私が自分の間違ひに気がついたのは、ホラ、店が暇でさ、隣の本屋に行つてブラブラと立ち読みなんかをしてゐる時に、たまたま上記の事実を記した本にぶつかつたからである。その本とは、『「話のネタ」のタネ500』日本博学倶楽部(PHP文庫)。様々な雑学を収めた雑学事典みたいな本である。ウソみたいな話だが、何気なくこの本を手にとつて、パと開いた所にこの話が載つてゐたのだ。こ、これは…この本を買へといふ事か、としばし悩みながらページを繰つてゐると、次に目に止まつたのが「『スターウォーズ』のヨーダ、モデルは日本人!?」といふ項。これで、この本を買ふ事を決意した。これは、私に買へと誰かが命じてゐるに違ひない。タイムリー過ぎる。実を言ふと数日前、ババさんから「副島隆彦がメチャメチャ面白いスターウォーズ論を書いてゐましたよ! その中に、ヨーダのモデルは猫だ! といふのがあつて凄いです。副島隆彦は、自分の飼ひ猫の顔をビヨ〜ンと引つ張つてゐる時に、ハ! これはヨーダに似てゐる! と気がついて、この案を思ひついたさうです。最高!」といふ話を聞いてゐて、大いに感銘を受けてゐたのである。

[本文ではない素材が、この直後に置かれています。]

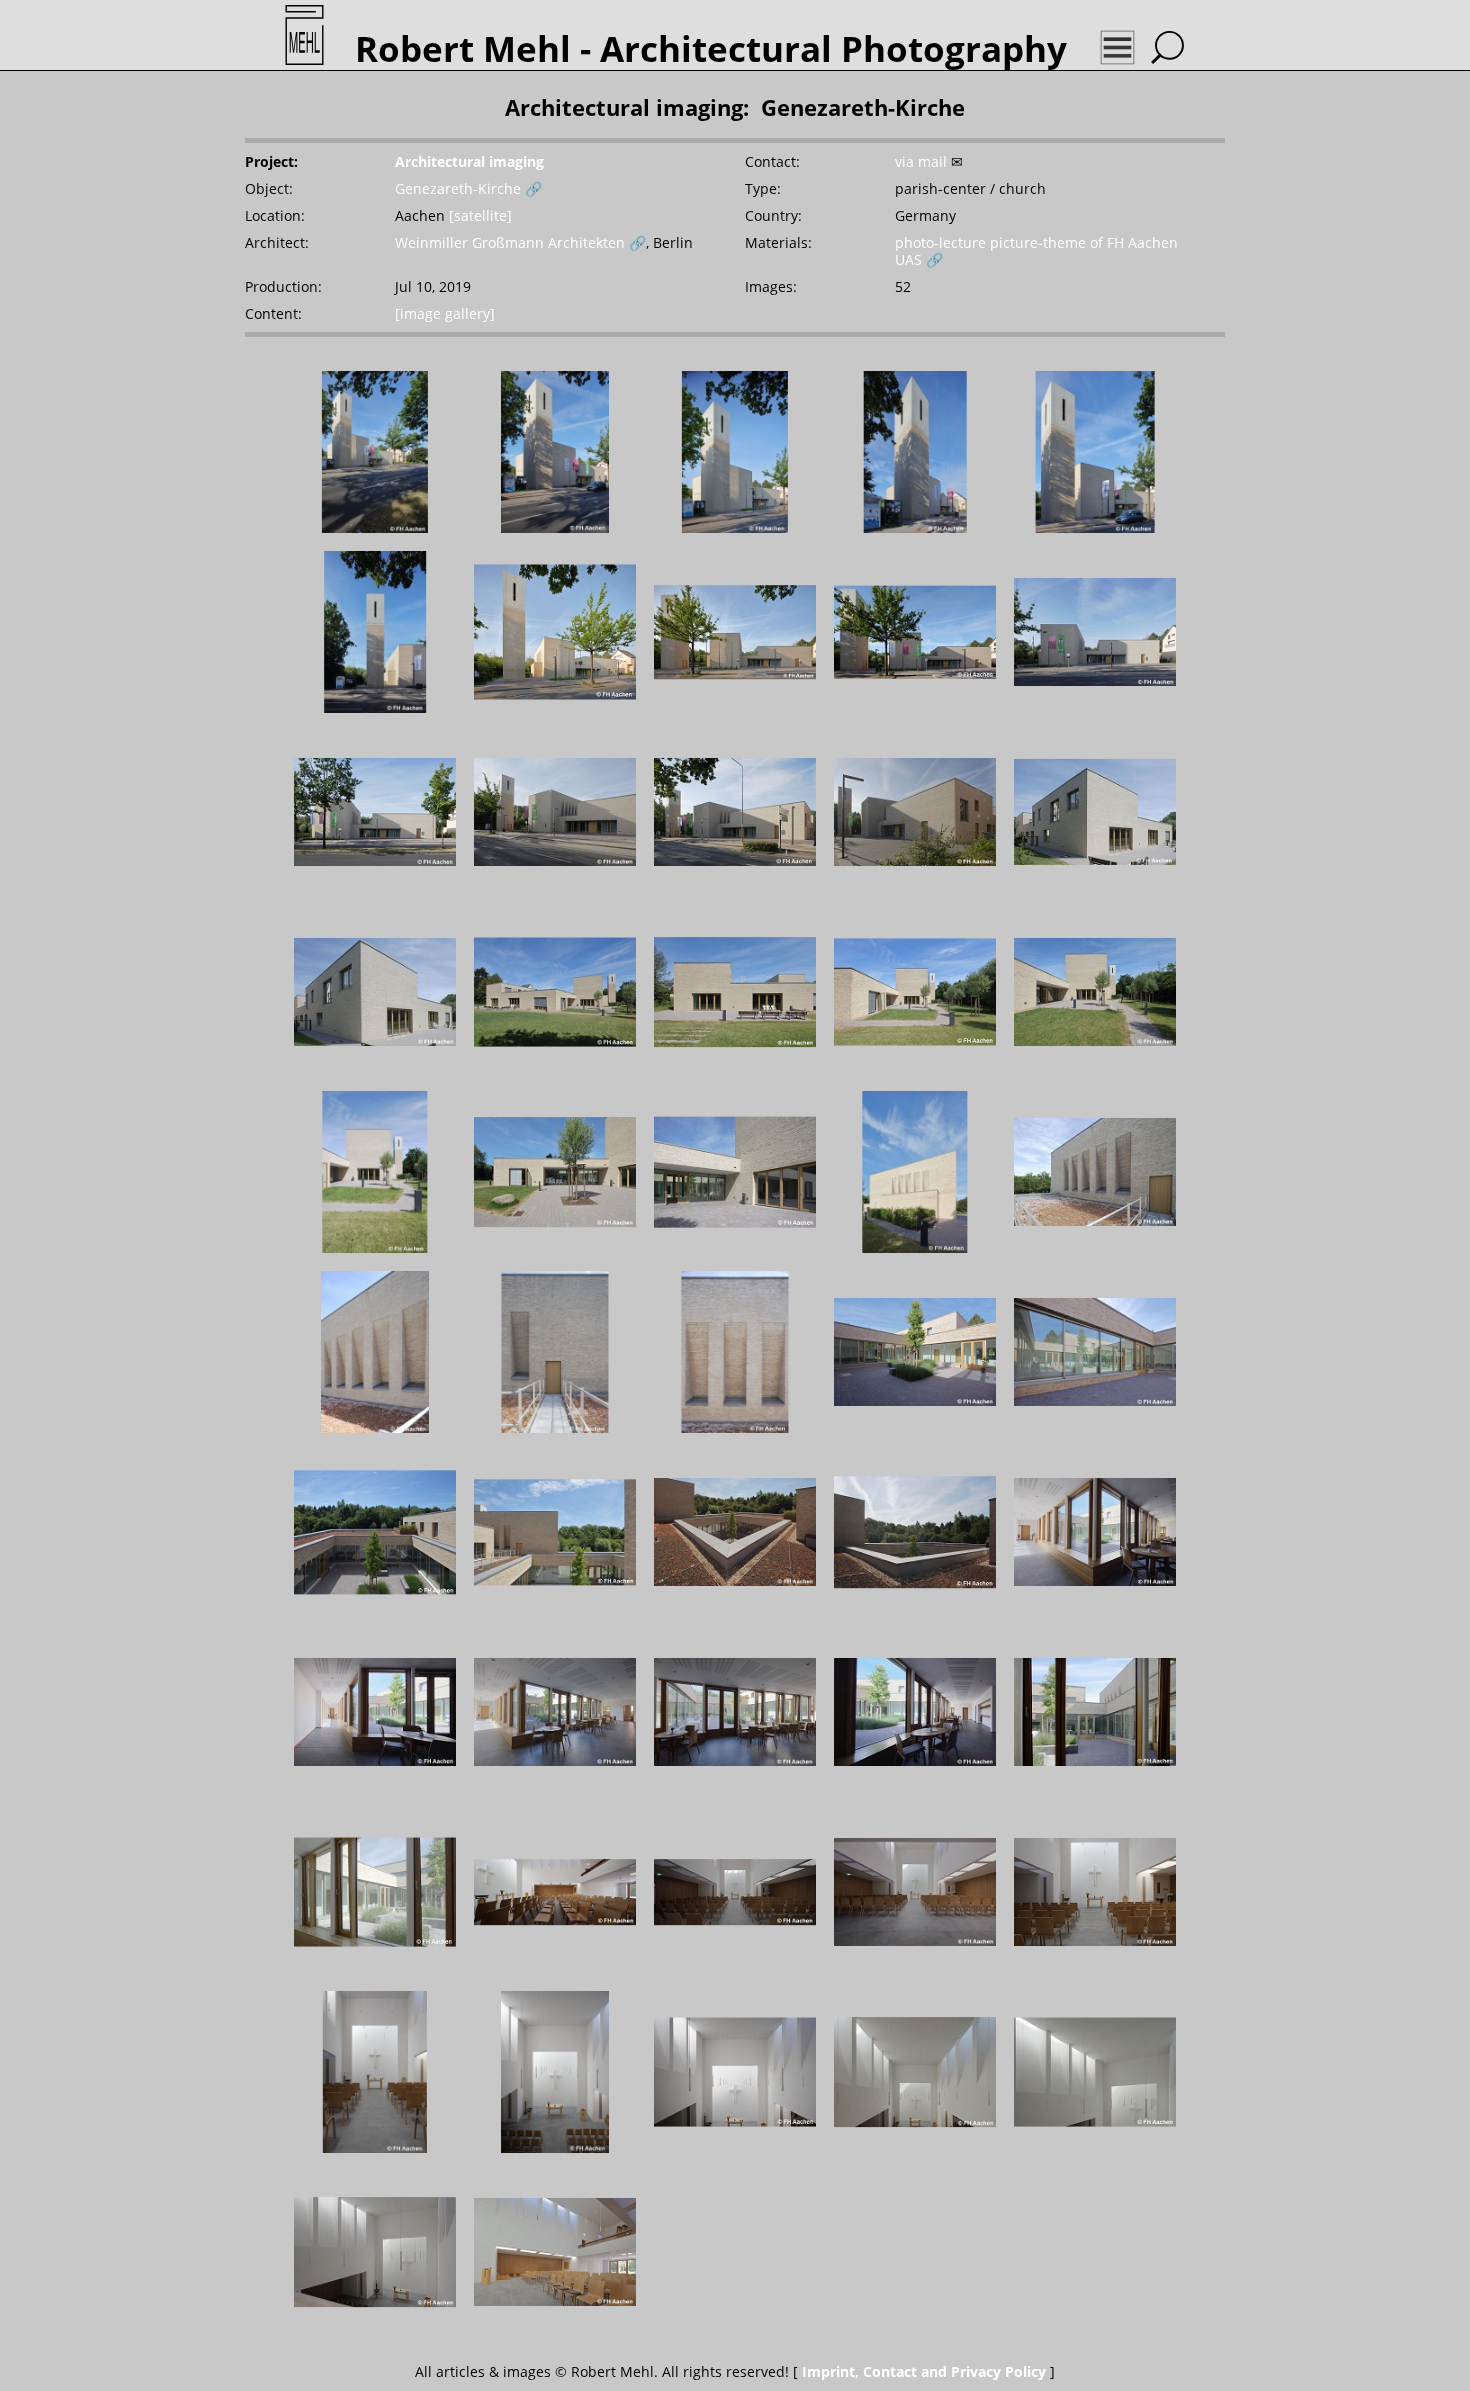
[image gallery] (445, 313)
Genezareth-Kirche (458, 188)
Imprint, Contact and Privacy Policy (924, 2371)
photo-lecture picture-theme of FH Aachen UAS (1036, 251)
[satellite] (480, 215)
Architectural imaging (469, 161)
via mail (921, 161)
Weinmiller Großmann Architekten (510, 242)
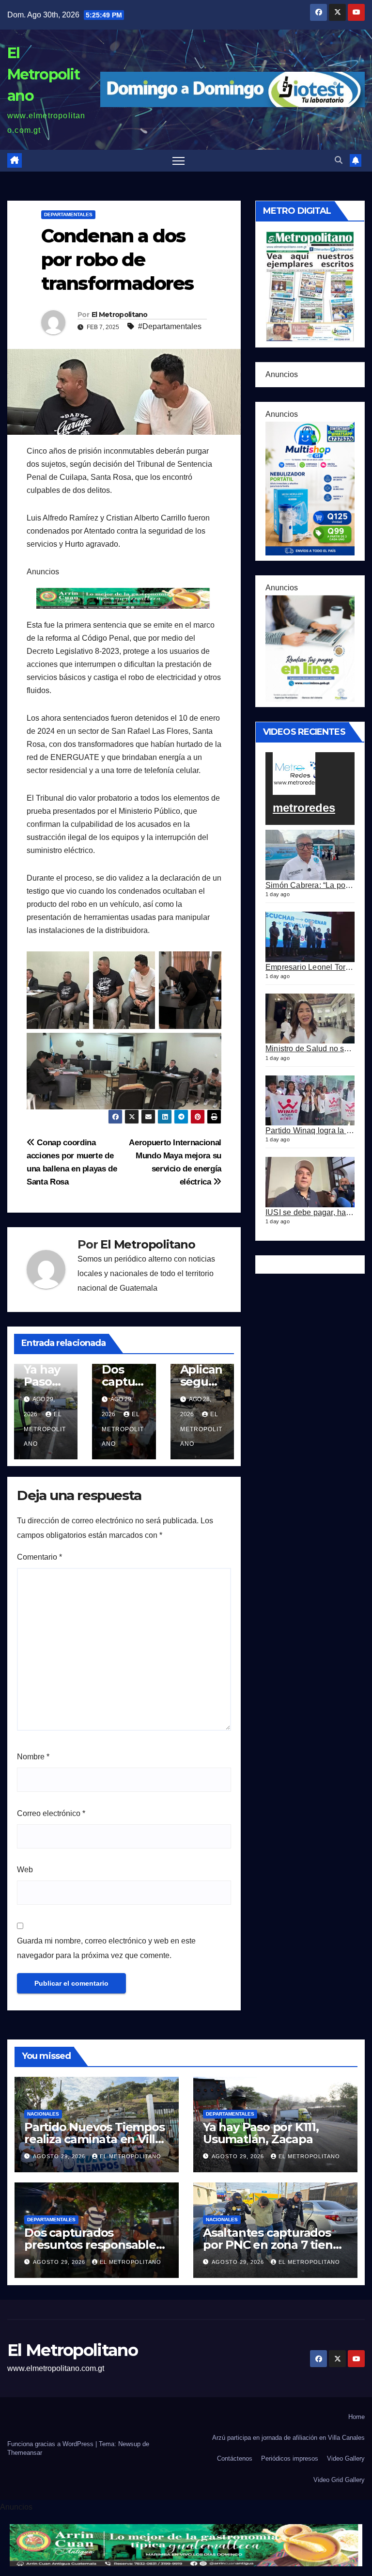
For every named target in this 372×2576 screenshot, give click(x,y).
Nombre (33, 1757)
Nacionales (43, 2114)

ちなみに、この本によると、ヨーダのモデルになつたのは映画脚本家の依田義賢(ヨダヨシカタ)。名前も似てゐるし、風貌もなかなか似てゐるといふ。ジョージ・ルーカスが公認した訳ではないので真相は分からないが、マニアの間では密かに囁かれてゐる説ださうだ。なるほど、一考に値する。が、ジョージ・ルーカスが猫の顔をビヨ〜ンと引つ張つてゐて思ひついた、といふ説も捨てがたいなァ。
それにしても、それ以来たまにこの本をパラパラと捲つてみるのだけれど、新たな啓示はない。むーん、どうした事か。